Provided records: Begin

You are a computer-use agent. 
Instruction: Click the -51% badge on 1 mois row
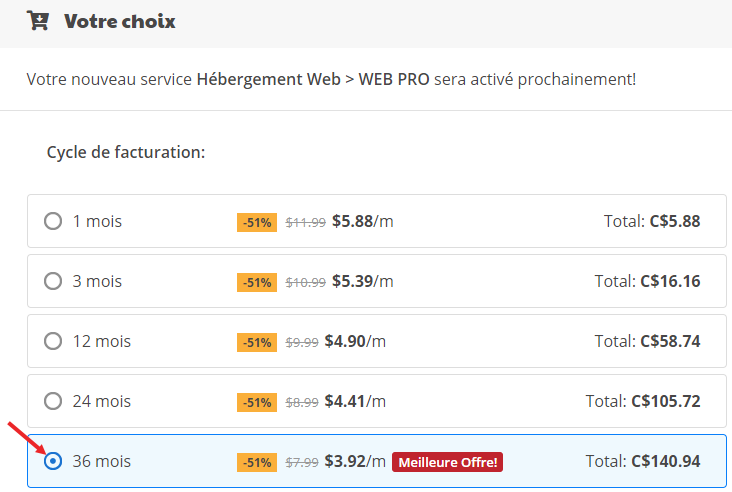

Provided records: End
Provided records: Begin

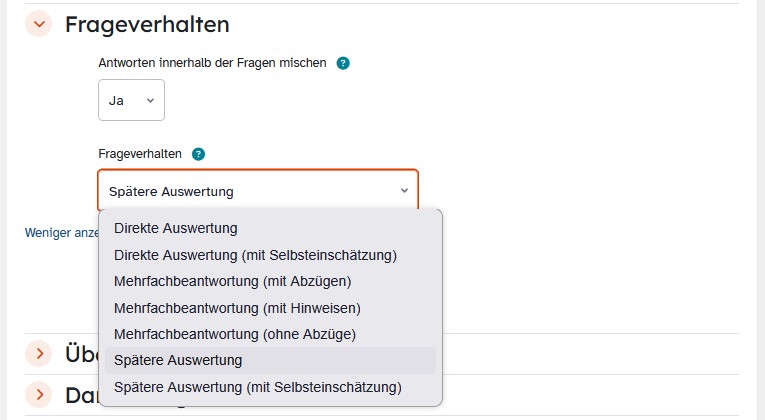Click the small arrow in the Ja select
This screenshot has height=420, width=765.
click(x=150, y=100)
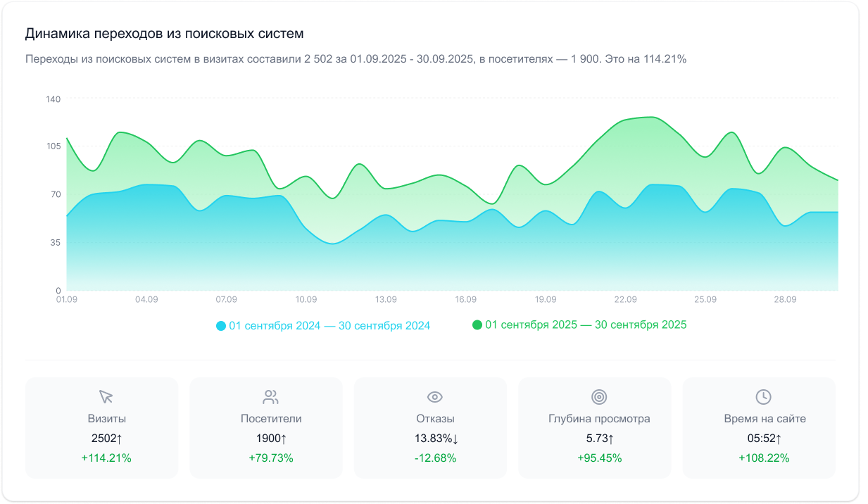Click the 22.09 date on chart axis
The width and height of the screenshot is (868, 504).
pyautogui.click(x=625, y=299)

Provided records: End
Provided records: Begin

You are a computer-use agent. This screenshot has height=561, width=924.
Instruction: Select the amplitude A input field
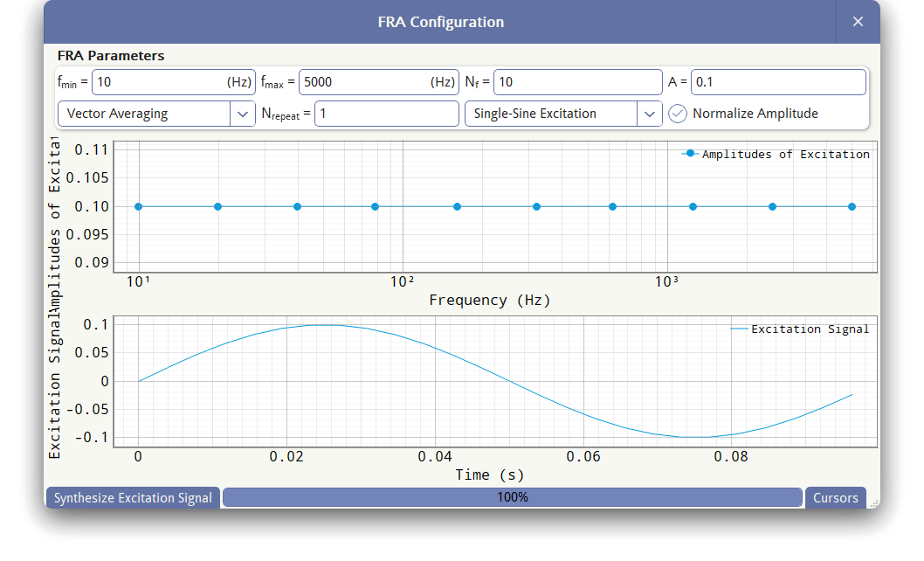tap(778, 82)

Provided records: End

- Task instructions -
Whichever lines of the material hold the word "computer", find and copy them.

- Expected output -
You are a computer-use agent. 
You are a computer-use agent. This screenshot has height=561, width=924.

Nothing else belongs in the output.